Les sujets devaient résoudre des questions de raisonnement (Cognitive Reflection Test). Parfois ils avaient accès à un chatbot — ici ChatGPT (GPT‑4o) — dont la fiabilité était manipulée à leur insu : parfois correct, parfois délibérément faux. Les chercheurs présentent cette tierce aide comme un « Système 3 » cognitif : une cognition artificielle, externe au cerveau et activable à la demande.

Des résultats qui montrent une obéissance massive

Les résultats ne laissent pas de place au doute. Lorsque l’IA fournissait une mauvaise réponse, 80 % des participants la suivaient. L’exactitude des réponses est passée de 46 % sans IA à 31 % avec une IA fautive, et 71 % avec une IA fiable.

« Dans l'étude, 80 % des participants ont suivi l'IA même lorsque la réponse était erronée. »
« L'exactitude des réponses est passée de 46 % sans IA à 31 % avec une IA fautive, et 71 % avec une IA fiable. »

La reddition cognitive : quand on cesse de juger

Les auteurs ne parlent pas seulement d’une aide technique. Ils décrivent une « reddition cognitive » : les individus n’abandonnent pas seulement une tâche, ils renoncent à juger. Ce n’est pas l’équivalent d’utiliser une calculatrice pour déléguer un calcul ; ici, le sujet capitule face à la valeur perçue de l’algorithme.

Et parce que l’IA inspire plus de confiance — à tort ou à raison — elle peut amplifier des erreurs au lieu de les corriger.

Conséquences pour les environnements où chaque décision compte

Les implications sont directes.
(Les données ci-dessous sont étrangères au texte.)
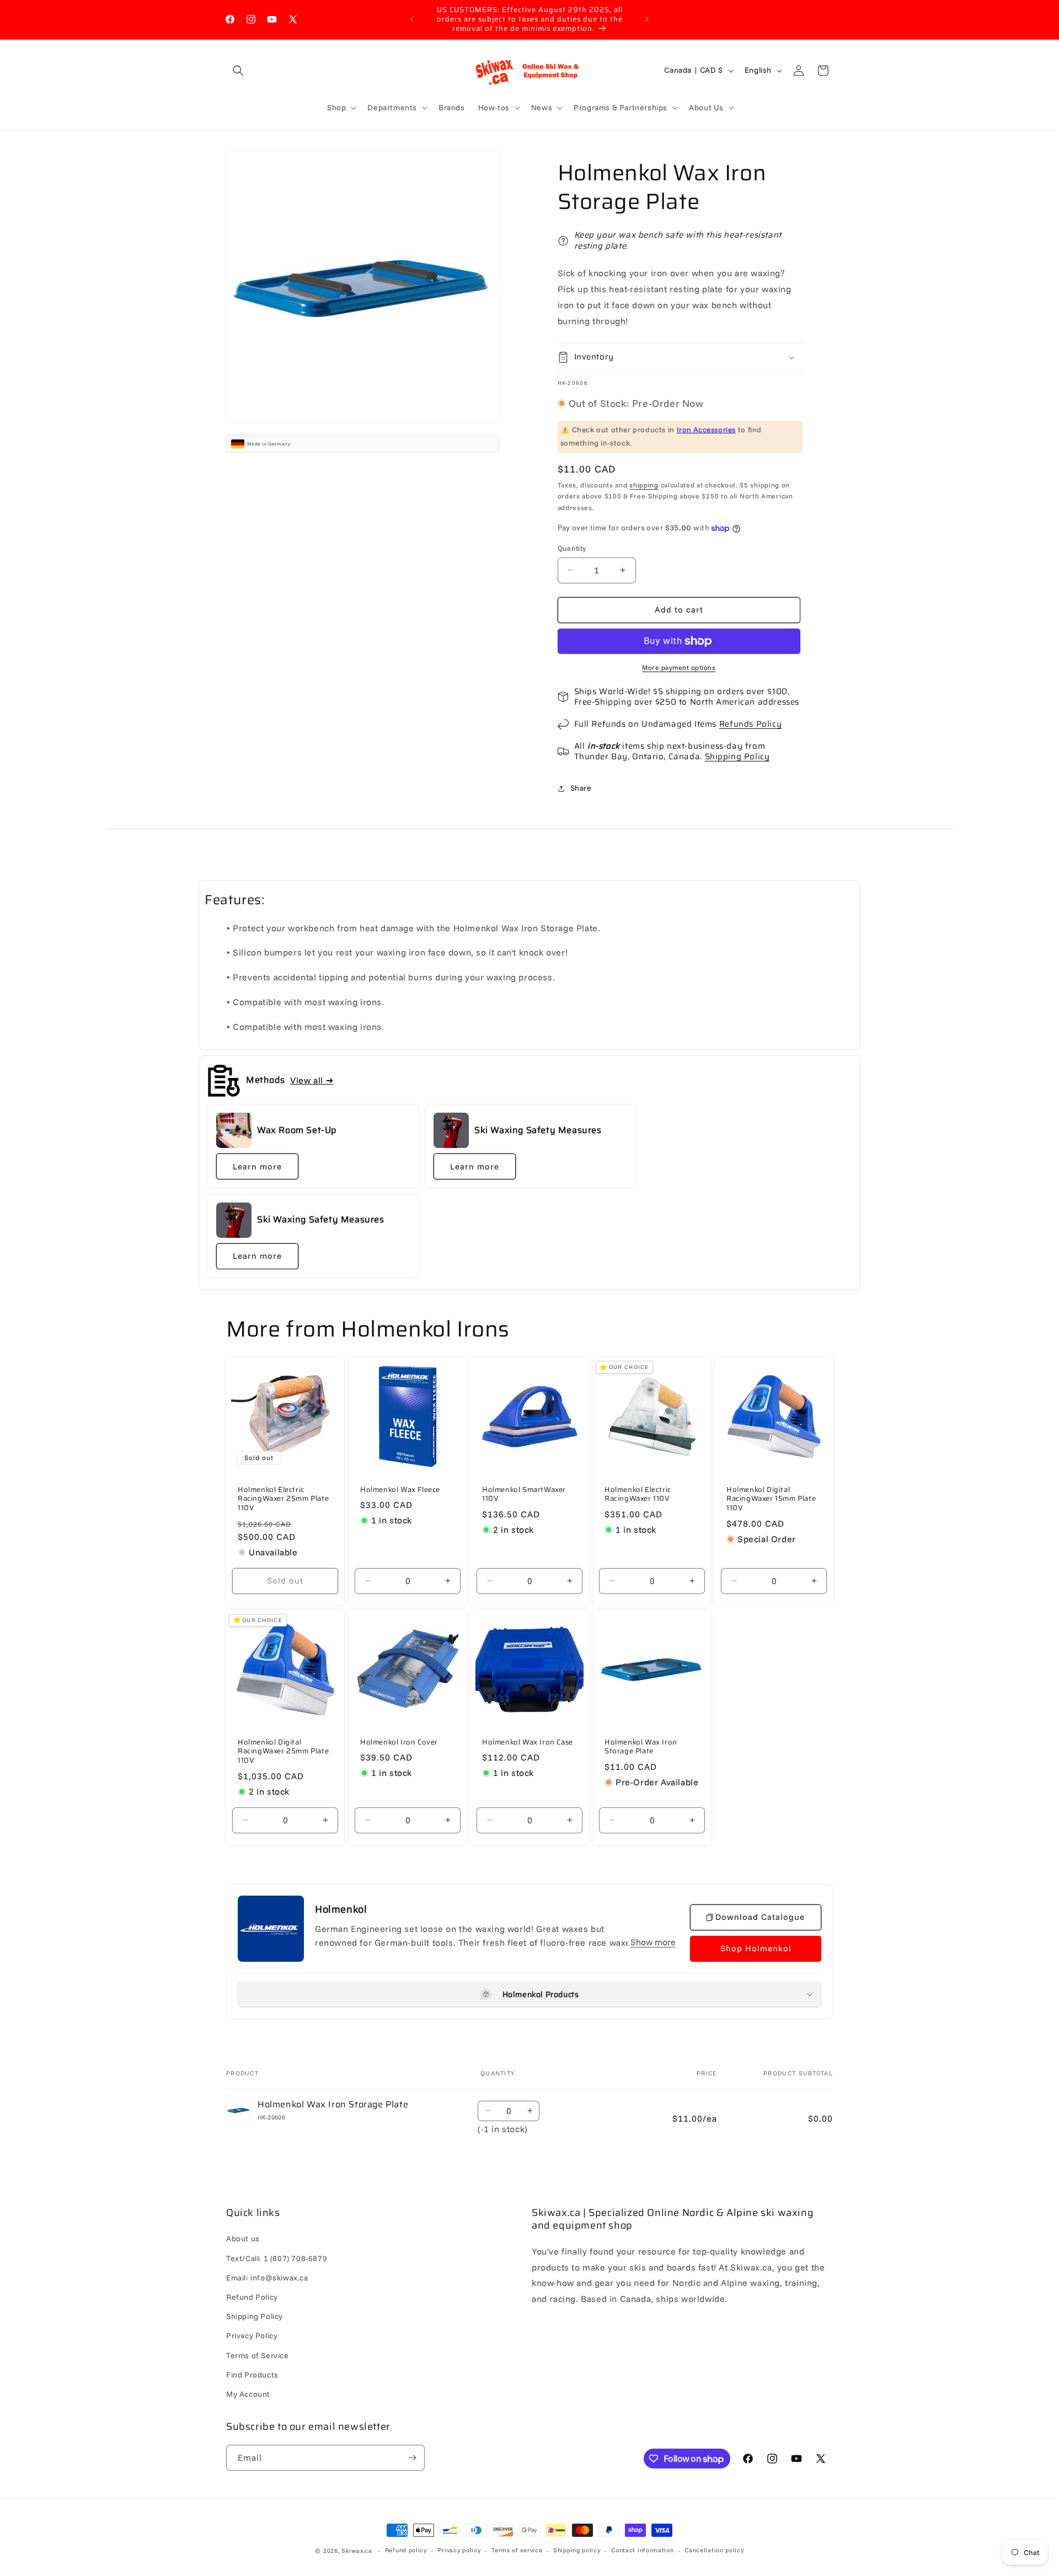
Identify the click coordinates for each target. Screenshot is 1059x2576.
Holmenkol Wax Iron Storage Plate (641, 1746)
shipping (644, 485)
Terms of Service (257, 2355)
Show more (653, 1941)
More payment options (678, 667)
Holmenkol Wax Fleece (400, 1490)
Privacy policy (459, 2550)
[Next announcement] (647, 19)
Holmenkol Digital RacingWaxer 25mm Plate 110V (283, 1751)
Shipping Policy (737, 756)
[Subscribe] (412, 2458)
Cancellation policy (714, 2550)
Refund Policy (252, 2297)
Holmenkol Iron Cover (399, 1742)
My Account (248, 2394)
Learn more (257, 1166)
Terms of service (516, 2550)
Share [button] (581, 788)
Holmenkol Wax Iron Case (527, 1742)
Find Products (252, 2375)
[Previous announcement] (412, 19)
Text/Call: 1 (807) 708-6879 (276, 2258)
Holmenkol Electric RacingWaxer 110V (638, 1494)
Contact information (642, 2550)
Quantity (572, 548)
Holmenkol (341, 1910)
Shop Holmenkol (755, 1948)
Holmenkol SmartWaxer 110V (524, 1494)
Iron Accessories (706, 429)
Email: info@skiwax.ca (267, 2278)
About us (243, 2239)
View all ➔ (311, 1080)
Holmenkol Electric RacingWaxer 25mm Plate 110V (283, 1499)
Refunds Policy (750, 724)
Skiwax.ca (356, 2550)
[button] (238, 70)
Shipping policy (577, 2550)
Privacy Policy (251, 2336)
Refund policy (406, 2550)
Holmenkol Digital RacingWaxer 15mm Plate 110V (771, 1499)
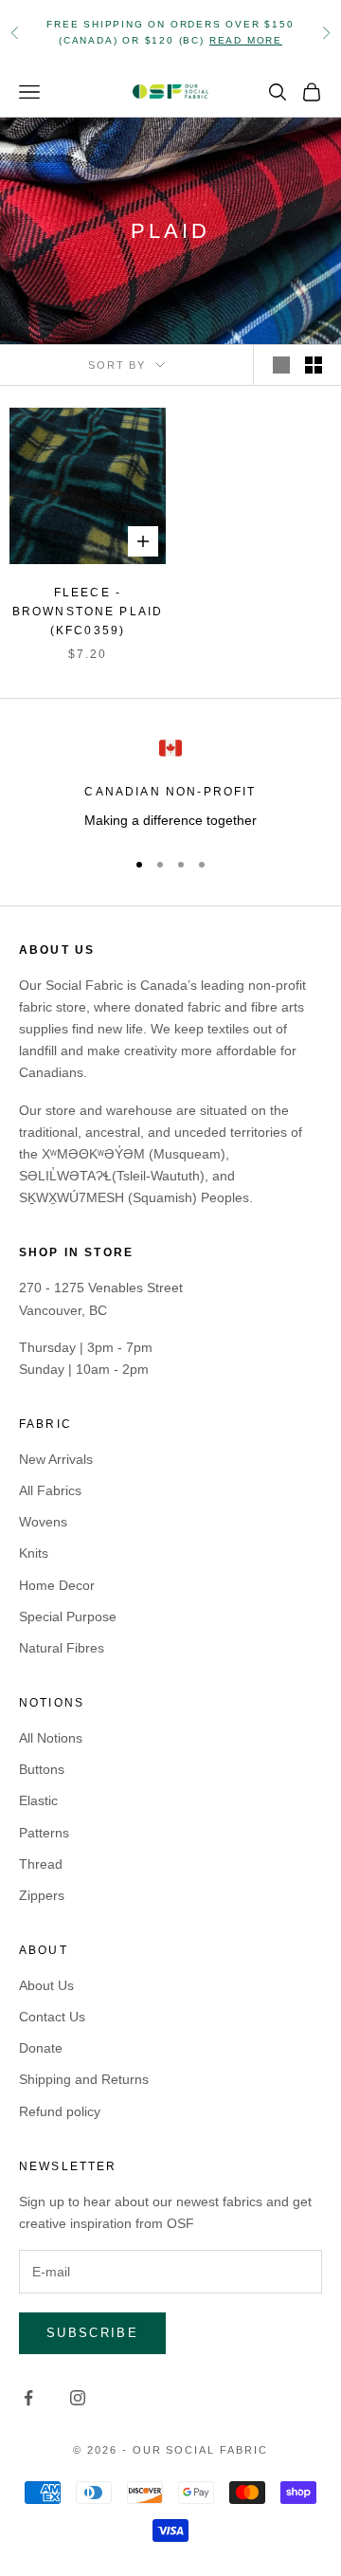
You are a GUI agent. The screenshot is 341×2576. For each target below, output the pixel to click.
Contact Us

Dans les environnements professionnels, médicaux ou juridiques où les décisions importent, s’appuyer aveuglément sur un chatbot peut transformer un outil d’assistance en force d’erreur collective.

Les décideurs qui intègrent une « cognition externe » dans leurs pratiques doivent garder actif leur propre Système 2 : vérifier, questionner, re-vérifier. Sans cela, l’IA devient une sorte d’autorité factice.

Un rappel que l'IA ne remplace pas le jugement humain

On peut aimer la puissance et la commodité des modèles de langage. Mais cette étude pré-enregistrée rappelle qu’ils ne sont pas des arbitres infaillibles. L’enjeu n’est pas seulement technique : il est humain.

Si l’IA facilite des choix, elle ne doit jamais remplacer le jugement.